The temperature and humidity of the kiln atmosphere were noted to remain substantially uniform. The block were inserted into the kiln and withdrawn from the kiln in a continuous type operation. The strength properties of the block cured employing the present invention exhibited good strength characteristics and no evidence of crazing or cracking. The curing time for a block employing the present invention was about ten hours, or about one-half the curing time required in a batch-type steam-heated curing process.

While a preferred embodiment has been shown and described, it will be understood that there is no intent to limit the invention by such disclosure, but rather, it is intended to cover all modifications and alternate constructions falling within the spirit and scope of the invention as defined in the appended claims.

Claims

1. In a system for curing masonry units employing heated air including housing means defining a substantially closed chamber, means for introducing uncured masonry units into said chamber and means for removing substantially cured masonry units from said chamber, the improvement comprising means introducing heated water into said chamber, means collecting a portion of said chamber atmosphere and aspirating said collected portion with said water being introduced to said chamber, means within said chamber defining a vessel for a quantity of said heated water, means injecting said air and heated water mixture into said quantity of water in said vessel at spaced apart locations beneath the surface of said quantity of water.

2. The improvement of claim 1 wherein said means introducing said heated water into said chamber comprises conduit means, and said aspirator means is interposed in said conduit means at a location within said chamber.
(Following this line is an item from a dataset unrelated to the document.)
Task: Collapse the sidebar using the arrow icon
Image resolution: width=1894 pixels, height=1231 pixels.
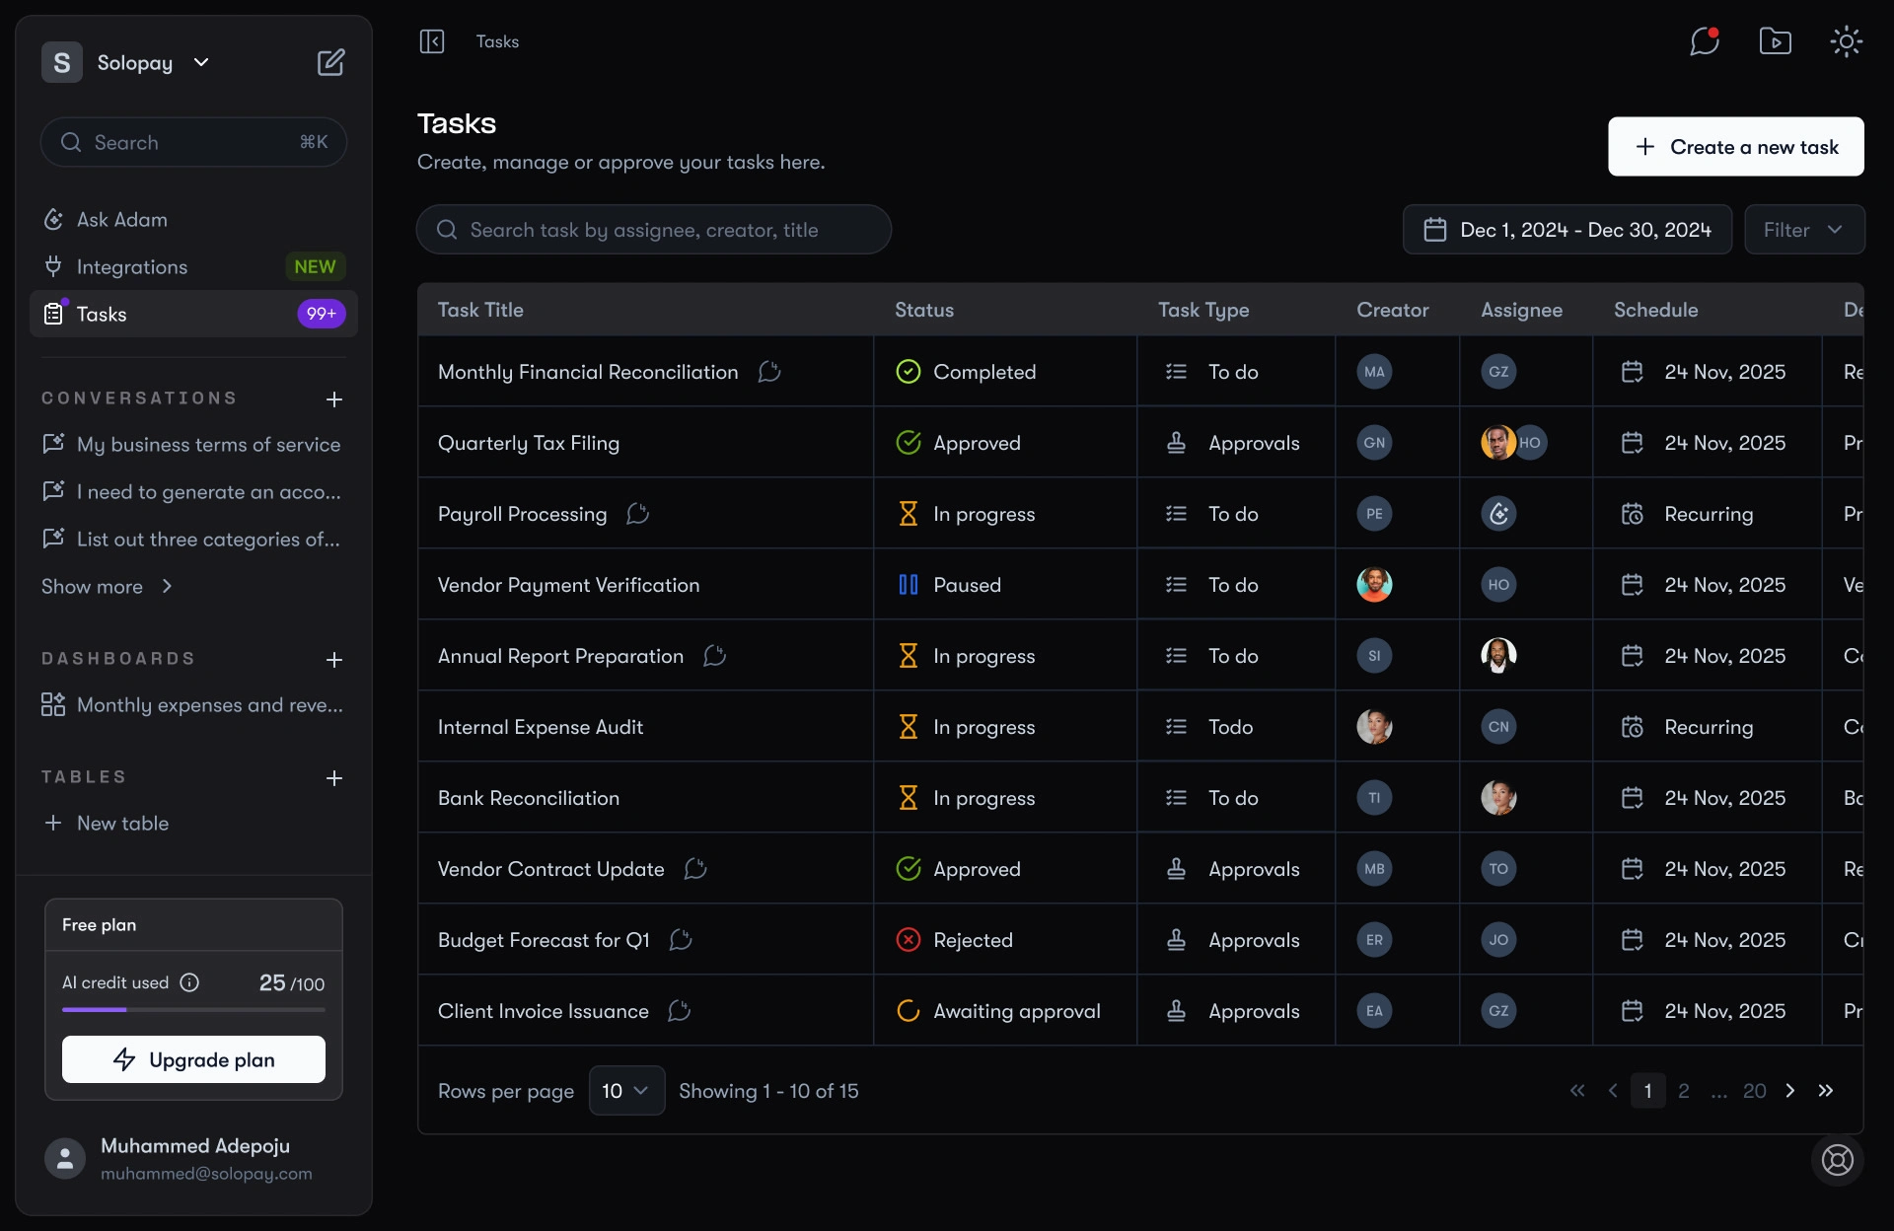Action: (x=432, y=41)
3. In a system for curing masonry units employing a kiln defining a substantially closed chamber receiving said masonry units provided with a heated atmosphere including water vapor, said kiln including means for loading green masonry units in said kiln and removing cured masonry units from said kiln on a continuous basis without substantial loss of kiln atmosphere to the exterior thereof during such loading and unloading, vessel means disposed adjacent the floor of said kiln within said chamber and beneath said masonry units and containing a quantity of water, means for withdrawing said water from said vessel means, means heating said withdrawn water, and means returning said water to said vessel, the improvement comprising means collecting and aspirating a portion of said kiln atmosphere with said water returned to said vessel.

4. The improvement of claim 3 including distribution means disposed within said vessel means and beneath the surface of said quantity of water, said distribution means receiving said mixture of kiln atmosphere and heated water and introducing the same into said quantity of water at spaced apart locations beneath the surface of said quantity of water.

5. The improvement of claim 3 wherein said means returning said water to said vessel comprises conduit means and said aspirator means is interposed in said conduit means at a location within said chamber.